### TASK INPUTS:
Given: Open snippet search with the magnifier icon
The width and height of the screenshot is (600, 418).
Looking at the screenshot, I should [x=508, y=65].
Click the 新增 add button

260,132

### SET TASK:
Quote all the records above word for word.

### EXERCISE ANSWER:
Given: Open snippet search with the magnifier icon
The width and height of the screenshot is (600, 418).
Looking at the screenshot, I should [x=508, y=65].
Click the 新增 add button

260,132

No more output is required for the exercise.